(EXERCISE) In the entries below, find the line with "Where should I click to: Toggle" and the line with "Image resolution: width=1018"; reproduce those two lines and all lines between them exactly, without pictures.

(Dataset items)
=== Begin Enclosure ===

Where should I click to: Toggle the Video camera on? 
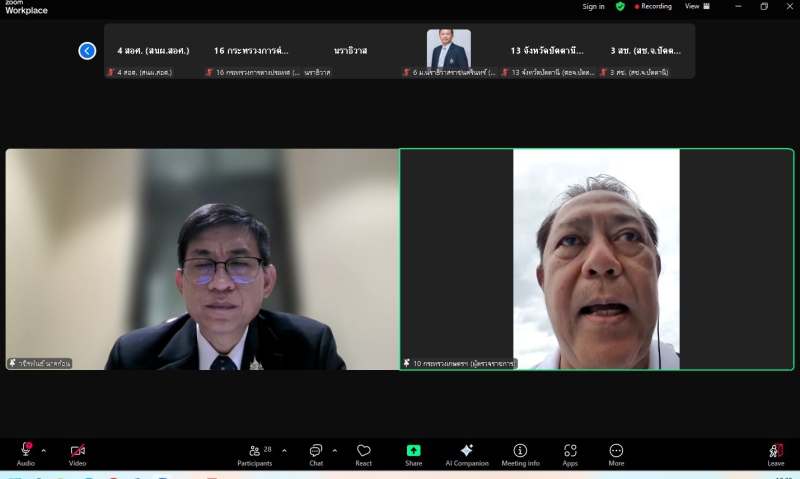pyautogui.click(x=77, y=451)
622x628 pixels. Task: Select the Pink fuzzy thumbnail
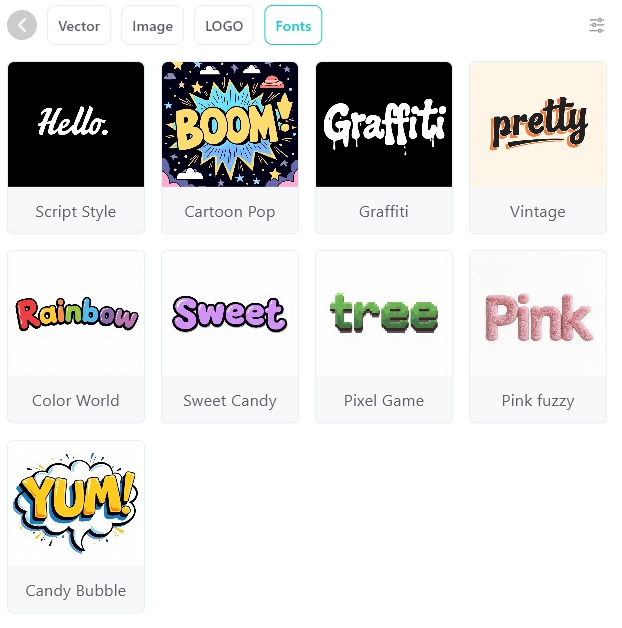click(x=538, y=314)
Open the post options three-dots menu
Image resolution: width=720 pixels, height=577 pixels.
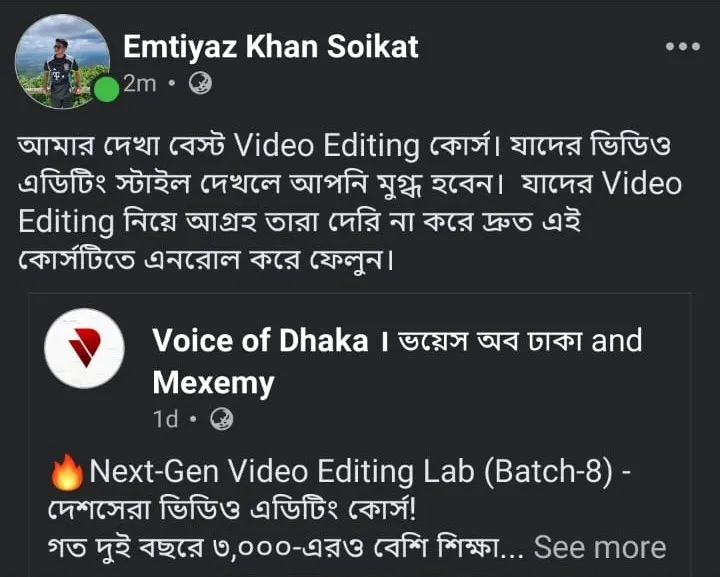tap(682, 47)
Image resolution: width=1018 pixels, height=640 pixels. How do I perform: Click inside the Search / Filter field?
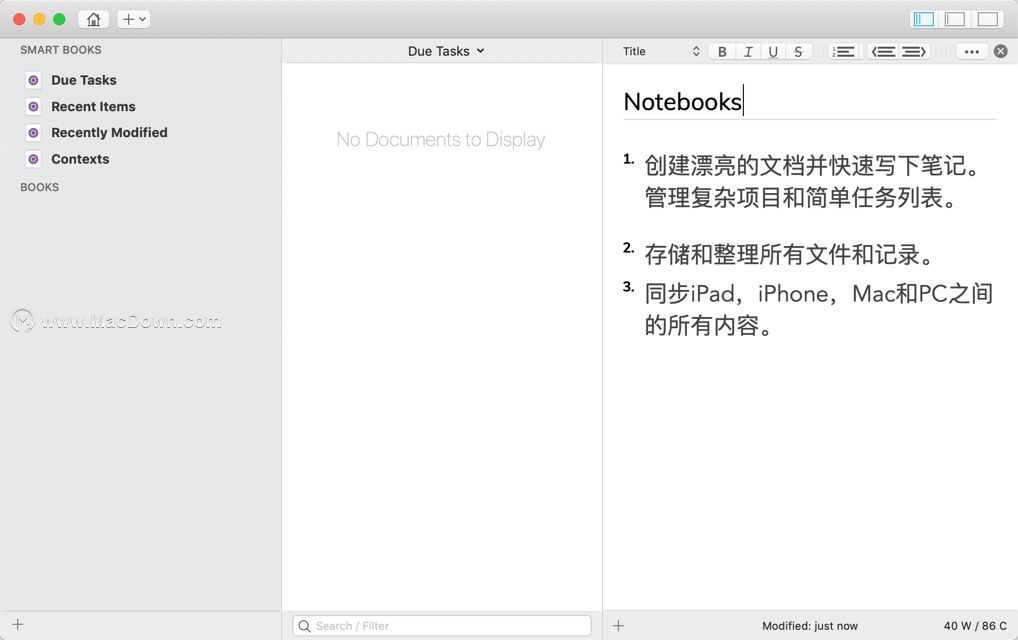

=== End Enclosure ===
=== Begin Enclosure ===

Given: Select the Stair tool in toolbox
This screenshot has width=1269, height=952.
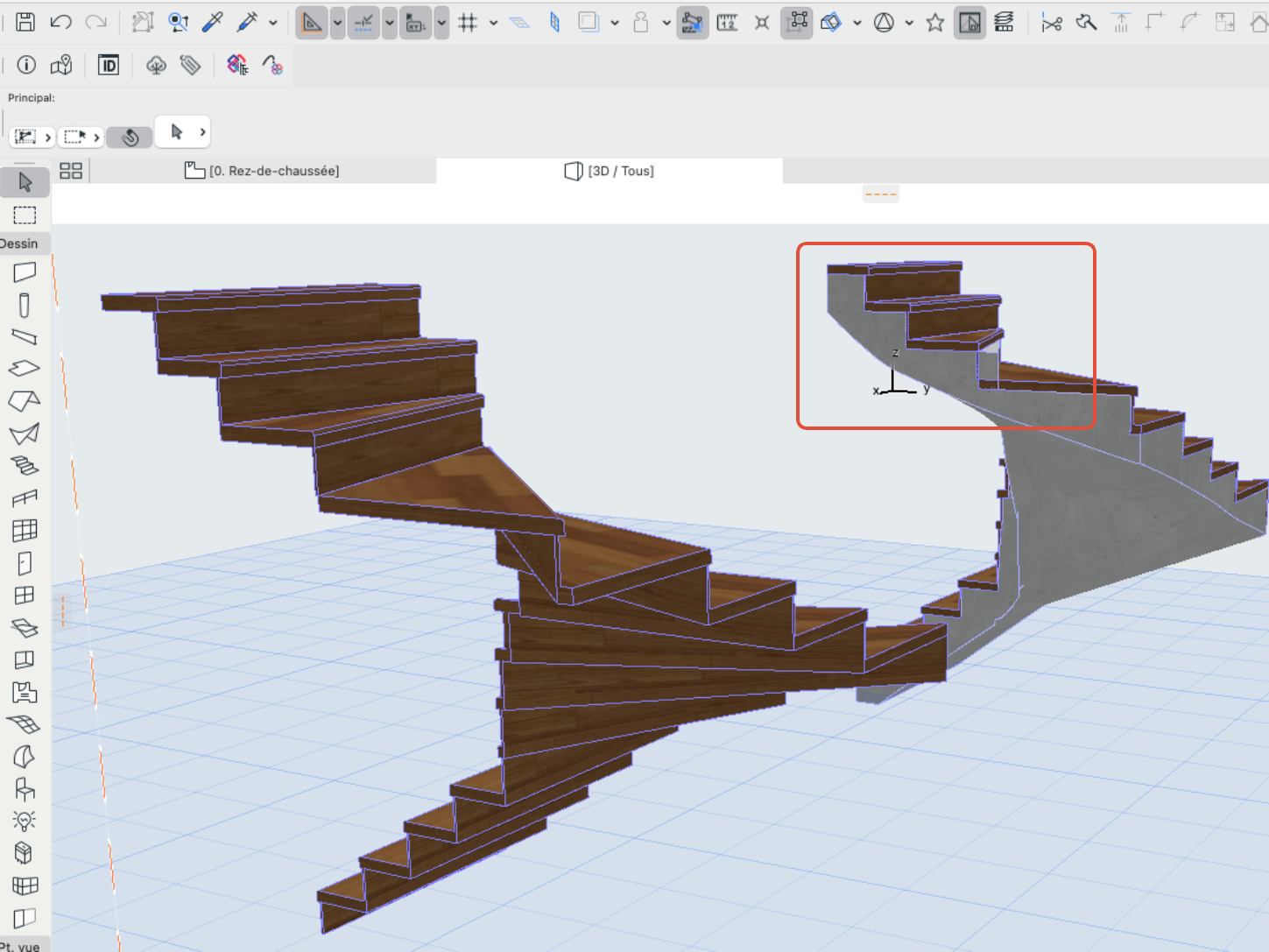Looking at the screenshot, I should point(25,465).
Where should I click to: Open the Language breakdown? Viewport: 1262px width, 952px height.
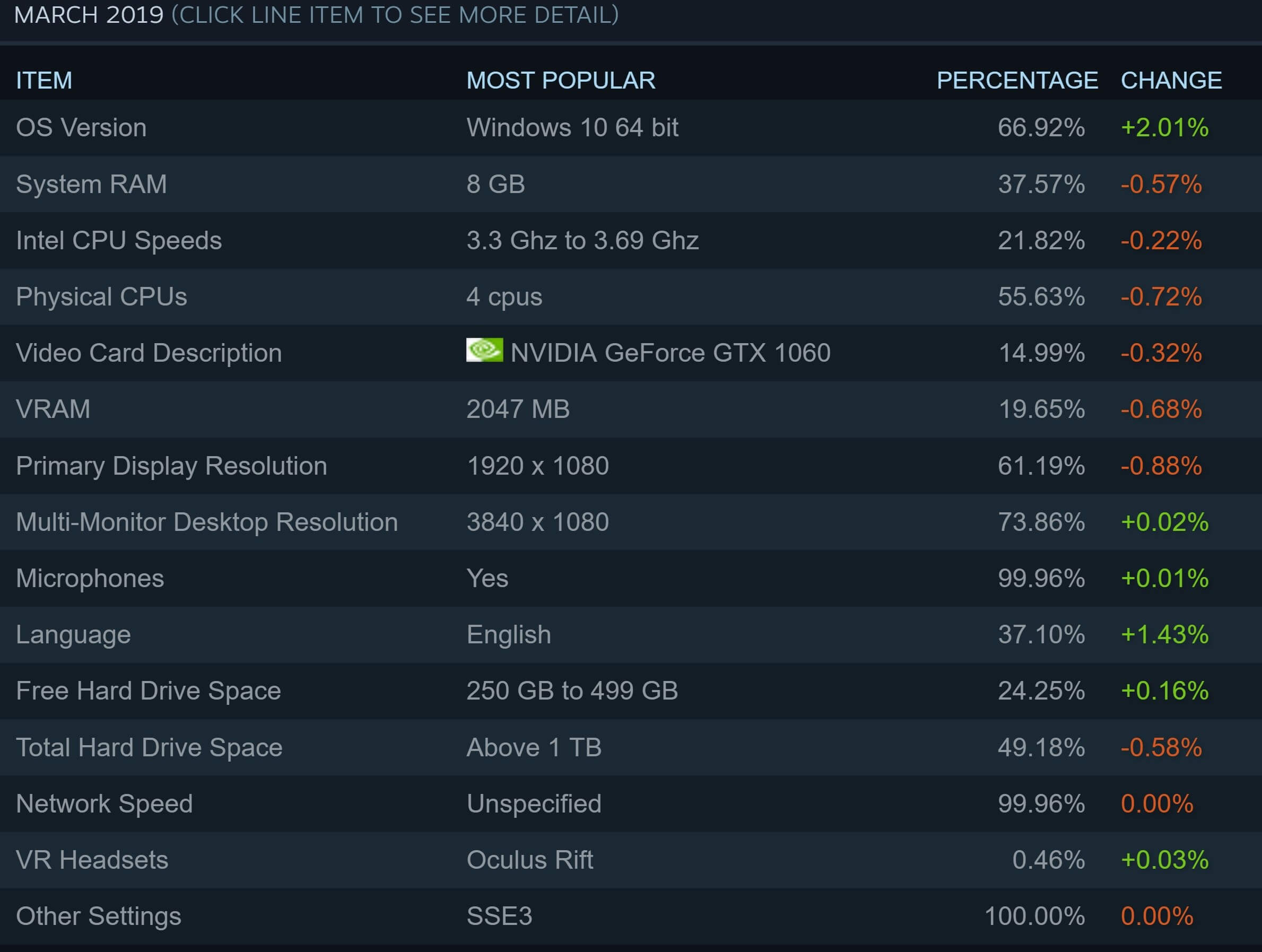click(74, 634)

=== End Enclosure ===

(SOLUTION TO THIS EXERCISE)
Where should I click to: Toggle the Video camera on? 
pyautogui.click(x=77, y=451)
622x628 pixels. Task: Select the Pink fuzzy thumbnail
click(x=538, y=314)
Open the post options three-dots menu
Image resolution: width=720 pixels, height=577 pixels.
tap(682, 47)
Image resolution: width=1018 pixels, height=640 pixels. How do I perform: Click inside the Search / Filter field?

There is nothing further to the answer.